GUY GOT TIRED OUT
Ryan W. was injured when some tires fell off a forklift, after it drove over a crack in the concrete floor of a building owned by Estes Express Lines. When Ryan later filed suit in Erie County Supreme Court, he sued Estes claiming that the company had allowed the dangerous condition to exist on its property.
When Estes sought to have so much of the case that had been brought against it dismissed -- claiming it was an “out-of-possession” landlord that had only limited responsibility for the structure’s maintenance -- a Erie County justice ultimately denied that request.
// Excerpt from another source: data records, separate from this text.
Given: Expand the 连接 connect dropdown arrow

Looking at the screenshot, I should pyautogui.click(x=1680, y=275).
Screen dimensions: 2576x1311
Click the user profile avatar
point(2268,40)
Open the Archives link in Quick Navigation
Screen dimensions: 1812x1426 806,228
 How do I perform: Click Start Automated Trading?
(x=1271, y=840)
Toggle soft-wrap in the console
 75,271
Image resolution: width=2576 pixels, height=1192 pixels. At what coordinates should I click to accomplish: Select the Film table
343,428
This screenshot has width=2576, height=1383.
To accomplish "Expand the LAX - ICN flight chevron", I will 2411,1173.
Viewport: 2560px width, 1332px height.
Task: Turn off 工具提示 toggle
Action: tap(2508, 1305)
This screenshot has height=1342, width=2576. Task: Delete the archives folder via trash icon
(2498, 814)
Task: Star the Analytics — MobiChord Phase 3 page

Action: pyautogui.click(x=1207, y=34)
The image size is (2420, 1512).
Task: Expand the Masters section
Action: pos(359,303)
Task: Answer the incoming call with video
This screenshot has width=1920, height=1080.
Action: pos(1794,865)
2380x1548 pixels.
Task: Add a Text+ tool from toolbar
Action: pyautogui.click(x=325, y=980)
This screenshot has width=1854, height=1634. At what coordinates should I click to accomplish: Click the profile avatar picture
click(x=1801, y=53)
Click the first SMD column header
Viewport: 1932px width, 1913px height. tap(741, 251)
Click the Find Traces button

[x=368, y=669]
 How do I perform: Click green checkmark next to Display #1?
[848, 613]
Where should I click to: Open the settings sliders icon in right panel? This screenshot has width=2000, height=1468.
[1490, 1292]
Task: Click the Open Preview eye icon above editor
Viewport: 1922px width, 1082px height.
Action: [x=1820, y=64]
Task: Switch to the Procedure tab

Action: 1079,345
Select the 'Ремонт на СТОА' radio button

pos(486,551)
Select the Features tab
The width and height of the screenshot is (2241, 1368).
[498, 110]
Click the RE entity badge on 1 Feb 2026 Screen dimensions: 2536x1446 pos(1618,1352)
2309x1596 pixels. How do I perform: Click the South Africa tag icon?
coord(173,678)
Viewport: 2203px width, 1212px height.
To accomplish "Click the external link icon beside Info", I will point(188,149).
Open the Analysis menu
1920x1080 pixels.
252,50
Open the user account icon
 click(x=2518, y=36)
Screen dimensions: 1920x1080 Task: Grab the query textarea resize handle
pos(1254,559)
On an appeal, the Appellate Division, Fourth Department, agreed, noting that while an “out-of-possession” landlord would typically not be liable for injuries that occur when a property has been transferred to a tenant, there are certain exceptions to that rule, like when the owner is “contractually obligated to repair the premises,” or when it “has reserved the right to enter the premises to make repairs, and liability is based on a significant structural or design defect that violates a specific statutory safety provision.”
Interestingly, while this lease did not contain a general requirement that Estes repair or maintain the premises, it was responsible to correct “structural defects in the bearing walls and roof.” And since there was a “question of fact,” as to whether the crack condition which triggered the injury had been caused by “water damage or water infiltration due to poor maintenance of the roof and walls,” the AD4 agreed with the court below that Estes couldn’t be let out of the case.
Now that had to have been pretty tiring.